Extract, verbatim, all lines starting at the one containing "Given: Click the Số chứng từ input field" and ending with the final line of the listing, and no others.

START Data provided

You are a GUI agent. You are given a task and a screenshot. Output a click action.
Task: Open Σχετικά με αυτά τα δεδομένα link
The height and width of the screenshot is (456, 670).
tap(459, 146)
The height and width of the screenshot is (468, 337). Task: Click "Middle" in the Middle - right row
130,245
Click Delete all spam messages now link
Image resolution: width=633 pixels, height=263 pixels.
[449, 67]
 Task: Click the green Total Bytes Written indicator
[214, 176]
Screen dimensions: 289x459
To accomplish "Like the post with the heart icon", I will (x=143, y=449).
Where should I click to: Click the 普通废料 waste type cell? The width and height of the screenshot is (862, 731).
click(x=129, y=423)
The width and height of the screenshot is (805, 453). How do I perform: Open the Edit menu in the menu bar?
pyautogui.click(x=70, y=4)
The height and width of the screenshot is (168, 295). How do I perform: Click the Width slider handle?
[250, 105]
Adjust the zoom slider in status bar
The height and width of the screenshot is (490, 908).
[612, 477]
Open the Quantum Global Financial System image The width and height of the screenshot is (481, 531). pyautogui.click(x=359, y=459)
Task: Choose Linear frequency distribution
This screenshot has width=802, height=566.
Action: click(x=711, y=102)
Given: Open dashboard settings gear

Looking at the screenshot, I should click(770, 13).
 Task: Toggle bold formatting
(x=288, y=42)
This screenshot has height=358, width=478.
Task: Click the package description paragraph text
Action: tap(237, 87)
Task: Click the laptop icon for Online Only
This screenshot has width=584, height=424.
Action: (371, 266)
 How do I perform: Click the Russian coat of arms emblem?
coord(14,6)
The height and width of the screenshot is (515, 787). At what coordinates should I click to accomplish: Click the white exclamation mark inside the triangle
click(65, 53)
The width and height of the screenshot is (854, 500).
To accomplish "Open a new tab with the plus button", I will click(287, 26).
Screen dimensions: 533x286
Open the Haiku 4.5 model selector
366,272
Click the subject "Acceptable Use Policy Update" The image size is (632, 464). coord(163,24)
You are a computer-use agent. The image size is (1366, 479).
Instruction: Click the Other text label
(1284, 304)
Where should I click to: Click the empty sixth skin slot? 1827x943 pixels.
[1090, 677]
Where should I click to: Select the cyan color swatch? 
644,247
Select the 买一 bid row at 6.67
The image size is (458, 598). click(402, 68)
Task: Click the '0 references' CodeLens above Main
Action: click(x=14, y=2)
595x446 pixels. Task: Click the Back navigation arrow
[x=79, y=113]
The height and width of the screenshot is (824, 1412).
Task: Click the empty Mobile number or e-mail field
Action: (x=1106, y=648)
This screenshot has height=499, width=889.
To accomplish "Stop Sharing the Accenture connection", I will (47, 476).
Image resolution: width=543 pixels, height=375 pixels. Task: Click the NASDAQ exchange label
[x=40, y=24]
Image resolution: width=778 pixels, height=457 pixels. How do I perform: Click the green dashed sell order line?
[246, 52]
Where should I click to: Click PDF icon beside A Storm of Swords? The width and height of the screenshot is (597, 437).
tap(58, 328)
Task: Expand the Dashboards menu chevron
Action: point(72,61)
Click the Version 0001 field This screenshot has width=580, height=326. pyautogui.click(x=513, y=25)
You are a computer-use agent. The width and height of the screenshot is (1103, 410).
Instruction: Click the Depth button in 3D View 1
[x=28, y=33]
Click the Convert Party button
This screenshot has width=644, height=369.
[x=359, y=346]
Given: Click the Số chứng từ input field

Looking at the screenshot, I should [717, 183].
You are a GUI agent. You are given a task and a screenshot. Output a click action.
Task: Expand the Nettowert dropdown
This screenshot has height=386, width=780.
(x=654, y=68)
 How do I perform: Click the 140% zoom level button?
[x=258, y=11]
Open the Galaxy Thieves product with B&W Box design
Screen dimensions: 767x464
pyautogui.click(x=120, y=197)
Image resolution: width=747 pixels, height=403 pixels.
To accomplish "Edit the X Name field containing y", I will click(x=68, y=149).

END Data provided

Your response:
Given: Click the Số chứng từ input field

Looking at the screenshot, I should [717, 183].
You are a GUI agent. You are given a task and a screenshot. Output a click action.
Task: Expand the Nettowert dropdown
This screenshot has height=386, width=780.
(x=654, y=68)
 How do I perform: Click the 140% zoom level button?
[x=258, y=11]
Open the Galaxy Thieves product with B&W Box design
Screen dimensions: 767x464
pyautogui.click(x=120, y=197)
Image resolution: width=747 pixels, height=403 pixels.
To accomplish "Edit the X Name field containing y", I will click(x=68, y=149).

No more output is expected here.